De Francia el radicalismo se extendió a Italia, donde formó pequeños grupos, clubes y círculos contestatarios más o menos autónomos, que ofrecieron resistencia al fascismo. En la segunda postguerra se constituyó el efímero Partito Radicale que no logró penetrar en las masas ni alcanzar influencia parlamentaria y que finalmente se redujo a un grupo elitista de opinión a través de sus semanarios "Il Mondo" y "L’Espresso".
Movimientos de este tipo brotaron en toda Europa y tuvieron ecos también en América Latina. Su importancia histórica radica, en lo que a Europa se refiere, en que desarrollaron la teoría de los derechos naturales y de la soberanía popular que sirvió de base a las formulaciones socialistas de las próximas décadas.

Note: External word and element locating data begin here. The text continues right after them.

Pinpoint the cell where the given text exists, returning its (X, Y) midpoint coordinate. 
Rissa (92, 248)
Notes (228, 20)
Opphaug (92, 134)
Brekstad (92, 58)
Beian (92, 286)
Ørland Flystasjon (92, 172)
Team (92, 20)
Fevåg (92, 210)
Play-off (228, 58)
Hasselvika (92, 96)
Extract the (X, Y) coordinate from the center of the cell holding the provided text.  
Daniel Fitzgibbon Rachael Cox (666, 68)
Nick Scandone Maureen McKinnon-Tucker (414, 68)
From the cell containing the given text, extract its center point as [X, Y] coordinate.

Las palabras radical y radicalismo se usaron con alguna frecuencia en Europa desde fines del siglo XVIII y en América Latina durante el siglo XIX y la primera mitad del siglo XX para dar nombre a varios partidos políticos. Se incorporó la palabra “radical” a las denominaciones de muchos de ellos —de corte laico, agnóstico, democrático e individualista— que casi siempre fueron la avanzada de los viejos partidos liberales o resultaron de escisiones de ellos.
El radicalismo tuvo una cierta importancia e influencia en la primera mitad del siglo XX en Argentina, con la Unión Cívica Radical; en Chile, con el Partido Radical; y en Uruguay con el Partido Colorado, denominado también <batllismo, en honor a su fundador José Batlle y Ordóñez, quien fue Presidente de la República de 1903 a 1907 y de 1911 a 1915. En todos estos países el radicalismo sentó las bases del Estado de bienestar y pudo instrumentar muy importantes reformas de orden social, como la jornada de trabajo de ocho horas, las pensiones de vejez, la jubilación laboral, las indemnizaciones por accidentes del trabajo, el salario mínimo, la libertad sindical, el <laicismo estatal y la autonomía municipal.